Start of Block

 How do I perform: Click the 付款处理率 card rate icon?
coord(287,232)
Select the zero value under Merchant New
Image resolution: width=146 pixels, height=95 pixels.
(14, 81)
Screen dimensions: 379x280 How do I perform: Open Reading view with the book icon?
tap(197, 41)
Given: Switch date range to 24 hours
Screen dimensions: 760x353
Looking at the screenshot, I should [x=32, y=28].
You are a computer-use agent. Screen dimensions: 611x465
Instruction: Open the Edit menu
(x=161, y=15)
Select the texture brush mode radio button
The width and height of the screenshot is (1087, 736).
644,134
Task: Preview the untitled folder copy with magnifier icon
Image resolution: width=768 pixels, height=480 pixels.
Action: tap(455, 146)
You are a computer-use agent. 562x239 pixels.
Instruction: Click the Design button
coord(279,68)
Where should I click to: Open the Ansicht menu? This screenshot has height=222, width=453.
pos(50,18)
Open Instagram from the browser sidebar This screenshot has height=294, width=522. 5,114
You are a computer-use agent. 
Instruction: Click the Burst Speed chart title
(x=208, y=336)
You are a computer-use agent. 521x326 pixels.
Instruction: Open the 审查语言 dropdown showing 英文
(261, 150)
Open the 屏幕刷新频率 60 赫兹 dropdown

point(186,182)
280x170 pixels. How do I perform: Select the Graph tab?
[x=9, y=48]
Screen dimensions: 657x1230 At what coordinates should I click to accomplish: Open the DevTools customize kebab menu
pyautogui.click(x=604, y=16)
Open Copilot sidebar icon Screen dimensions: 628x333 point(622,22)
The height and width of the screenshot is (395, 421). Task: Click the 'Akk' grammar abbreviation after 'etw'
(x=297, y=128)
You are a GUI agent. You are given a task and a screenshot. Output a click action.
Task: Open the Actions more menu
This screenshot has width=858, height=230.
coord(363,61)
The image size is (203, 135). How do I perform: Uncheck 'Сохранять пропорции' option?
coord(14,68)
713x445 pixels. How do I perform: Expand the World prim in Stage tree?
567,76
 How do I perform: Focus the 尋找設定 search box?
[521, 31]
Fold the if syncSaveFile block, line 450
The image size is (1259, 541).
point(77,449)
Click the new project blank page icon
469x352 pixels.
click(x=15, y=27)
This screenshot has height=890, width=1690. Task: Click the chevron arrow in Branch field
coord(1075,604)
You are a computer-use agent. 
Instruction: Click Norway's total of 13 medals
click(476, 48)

End of Block

Your assignment: The reply should be a precise retyping of all the data.

Your solution:
 How do I perform: Click the 付款处理率 card rate icon?
coord(287,232)
Select the zero value under Merchant New
Image resolution: width=146 pixels, height=95 pixels.
(14, 81)
Screen dimensions: 379x280 How do I perform: Open Reading view with the book icon?
tap(197, 41)
Given: Switch date range to 24 hours
Screen dimensions: 760x353
Looking at the screenshot, I should [x=32, y=28].
You are a computer-use agent. Screen dimensions: 611x465
Instruction: Open the Edit menu
(x=161, y=15)
Select the texture brush mode radio button
The width and height of the screenshot is (1087, 736).
644,134
Task: Preview the untitled folder copy with magnifier icon
Image resolution: width=768 pixels, height=480 pixels.
Action: tap(455, 146)
You are a computer-use agent. 562x239 pixels.
Instruction: Click the Design button
coord(279,68)
Where should I click to: Open the Ansicht menu? This screenshot has height=222, width=453.
pos(50,18)
Open Instagram from the browser sidebar This screenshot has height=294, width=522. 5,114
You are a computer-use agent. 
Instruction: Click the Burst Speed chart title
(x=208, y=336)
You are a computer-use agent. 521x326 pixels.
Instruction: Open the 审查语言 dropdown showing 英文
(261, 150)
Open the 屏幕刷新频率 60 赫兹 dropdown

point(186,182)
280x170 pixels. How do I perform: Select the Graph tab?
[x=9, y=48]
Screen dimensions: 657x1230 At what coordinates should I click to accomplish: Open the DevTools customize kebab menu
pyautogui.click(x=604, y=16)
Open Copilot sidebar icon Screen dimensions: 628x333 point(622,22)
The height and width of the screenshot is (395, 421). Task: Click the 'Akk' grammar abbreviation after 'etw'
(x=297, y=128)
You are a GUI agent. You are given a task and a screenshot. Output a click action.
Task: Open the Actions more menu
This screenshot has width=858, height=230.
coord(363,61)
The image size is (203, 135). How do I perform: Uncheck 'Сохранять пропорции' option?
coord(14,68)
713x445 pixels. How do I perform: Expand the World prim in Stage tree?
567,76
 How do I perform: Focus the 尋找設定 search box?
[521, 31]
Fold the if syncSaveFile block, line 450
The image size is (1259, 541).
point(77,449)
Click the new project blank page icon
469x352 pixels.
click(x=15, y=27)
This screenshot has height=890, width=1690. Task: Click the chevron arrow in Branch field
coord(1075,604)
You are a computer-use agent. 
Instruction: Click Norway's total of 13 medals
click(476, 48)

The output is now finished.